THE DATA
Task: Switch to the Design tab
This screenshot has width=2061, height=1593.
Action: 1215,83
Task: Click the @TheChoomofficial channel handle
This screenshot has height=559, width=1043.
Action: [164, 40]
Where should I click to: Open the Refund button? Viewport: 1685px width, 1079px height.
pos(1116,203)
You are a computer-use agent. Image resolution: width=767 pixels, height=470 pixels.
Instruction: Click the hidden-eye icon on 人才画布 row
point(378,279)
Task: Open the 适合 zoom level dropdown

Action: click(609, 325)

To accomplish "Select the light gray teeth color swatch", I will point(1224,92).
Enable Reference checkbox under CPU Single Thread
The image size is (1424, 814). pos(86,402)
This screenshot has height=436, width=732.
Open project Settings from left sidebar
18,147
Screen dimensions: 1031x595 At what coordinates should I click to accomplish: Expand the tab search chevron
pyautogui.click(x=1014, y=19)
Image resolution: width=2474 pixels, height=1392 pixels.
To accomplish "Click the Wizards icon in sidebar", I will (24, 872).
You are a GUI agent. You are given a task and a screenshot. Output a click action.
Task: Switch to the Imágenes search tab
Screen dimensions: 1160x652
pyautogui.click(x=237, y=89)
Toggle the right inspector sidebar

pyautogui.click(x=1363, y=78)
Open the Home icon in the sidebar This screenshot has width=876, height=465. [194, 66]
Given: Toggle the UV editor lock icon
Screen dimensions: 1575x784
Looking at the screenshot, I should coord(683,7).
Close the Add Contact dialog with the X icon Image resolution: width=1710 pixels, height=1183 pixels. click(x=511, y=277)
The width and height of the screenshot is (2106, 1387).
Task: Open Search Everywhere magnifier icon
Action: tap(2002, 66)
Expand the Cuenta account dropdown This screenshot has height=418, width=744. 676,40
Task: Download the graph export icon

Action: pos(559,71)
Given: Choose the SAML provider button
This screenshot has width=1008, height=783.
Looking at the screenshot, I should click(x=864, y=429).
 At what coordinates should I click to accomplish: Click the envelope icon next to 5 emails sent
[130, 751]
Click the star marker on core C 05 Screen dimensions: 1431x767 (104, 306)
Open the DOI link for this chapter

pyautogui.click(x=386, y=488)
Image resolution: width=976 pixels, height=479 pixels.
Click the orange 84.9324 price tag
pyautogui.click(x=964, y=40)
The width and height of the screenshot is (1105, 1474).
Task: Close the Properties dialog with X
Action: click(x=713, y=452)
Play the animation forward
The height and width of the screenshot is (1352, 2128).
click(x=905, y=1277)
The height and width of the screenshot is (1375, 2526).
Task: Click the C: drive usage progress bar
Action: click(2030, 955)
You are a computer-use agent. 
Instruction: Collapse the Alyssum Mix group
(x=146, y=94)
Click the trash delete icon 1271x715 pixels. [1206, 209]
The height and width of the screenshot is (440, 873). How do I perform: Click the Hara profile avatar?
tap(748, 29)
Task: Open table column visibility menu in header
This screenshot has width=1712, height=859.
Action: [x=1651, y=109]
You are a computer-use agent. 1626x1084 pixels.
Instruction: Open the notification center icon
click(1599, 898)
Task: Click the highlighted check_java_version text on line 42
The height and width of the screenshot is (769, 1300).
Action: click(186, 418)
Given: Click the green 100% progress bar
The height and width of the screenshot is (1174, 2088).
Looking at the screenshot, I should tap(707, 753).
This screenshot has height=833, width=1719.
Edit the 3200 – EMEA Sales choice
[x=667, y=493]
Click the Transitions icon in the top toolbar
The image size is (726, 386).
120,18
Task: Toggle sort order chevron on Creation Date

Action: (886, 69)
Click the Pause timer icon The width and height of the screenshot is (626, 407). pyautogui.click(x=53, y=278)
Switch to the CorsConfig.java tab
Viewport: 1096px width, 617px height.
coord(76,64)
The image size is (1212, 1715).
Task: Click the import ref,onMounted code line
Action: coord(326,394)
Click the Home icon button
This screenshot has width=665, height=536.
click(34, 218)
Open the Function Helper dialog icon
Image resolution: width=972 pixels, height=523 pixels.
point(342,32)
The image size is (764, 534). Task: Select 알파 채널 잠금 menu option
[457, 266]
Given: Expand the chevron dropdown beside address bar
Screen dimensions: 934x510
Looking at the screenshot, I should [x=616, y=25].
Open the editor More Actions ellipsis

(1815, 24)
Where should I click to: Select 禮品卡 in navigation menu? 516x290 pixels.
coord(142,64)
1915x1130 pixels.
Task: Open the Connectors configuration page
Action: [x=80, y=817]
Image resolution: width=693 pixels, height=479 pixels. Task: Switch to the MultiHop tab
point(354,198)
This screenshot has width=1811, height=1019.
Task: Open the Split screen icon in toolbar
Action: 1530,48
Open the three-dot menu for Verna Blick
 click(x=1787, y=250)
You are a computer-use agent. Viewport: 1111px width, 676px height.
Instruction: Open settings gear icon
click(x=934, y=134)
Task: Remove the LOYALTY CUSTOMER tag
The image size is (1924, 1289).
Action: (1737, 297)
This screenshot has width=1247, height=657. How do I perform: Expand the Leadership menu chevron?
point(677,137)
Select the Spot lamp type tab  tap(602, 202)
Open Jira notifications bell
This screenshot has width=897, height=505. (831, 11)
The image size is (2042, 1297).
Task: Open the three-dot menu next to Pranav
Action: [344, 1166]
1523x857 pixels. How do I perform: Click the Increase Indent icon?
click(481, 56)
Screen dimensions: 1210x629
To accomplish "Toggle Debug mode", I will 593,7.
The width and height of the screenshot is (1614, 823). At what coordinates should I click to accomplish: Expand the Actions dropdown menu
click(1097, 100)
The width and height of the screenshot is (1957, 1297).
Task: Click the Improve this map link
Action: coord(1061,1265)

EXERCISE PROMPT
Everything from the first line of the records above to the line containing "You are a computer-use agent. Image", inclusive, should be repeated exactly; leave out the rest.

OUTPUT FOR THIS EXERCISE
Task: Switch to the Design tab
This screenshot has width=2061, height=1593.
Action: 1215,83
Task: Click the @TheChoomofficial channel handle
This screenshot has height=559, width=1043.
Action: [164, 40]
Where should I click to: Open the Refund button? Viewport: 1685px width, 1079px height.
pos(1116,203)
You are a computer-use agent. Image resolution: width=767 pixels, height=470 pixels.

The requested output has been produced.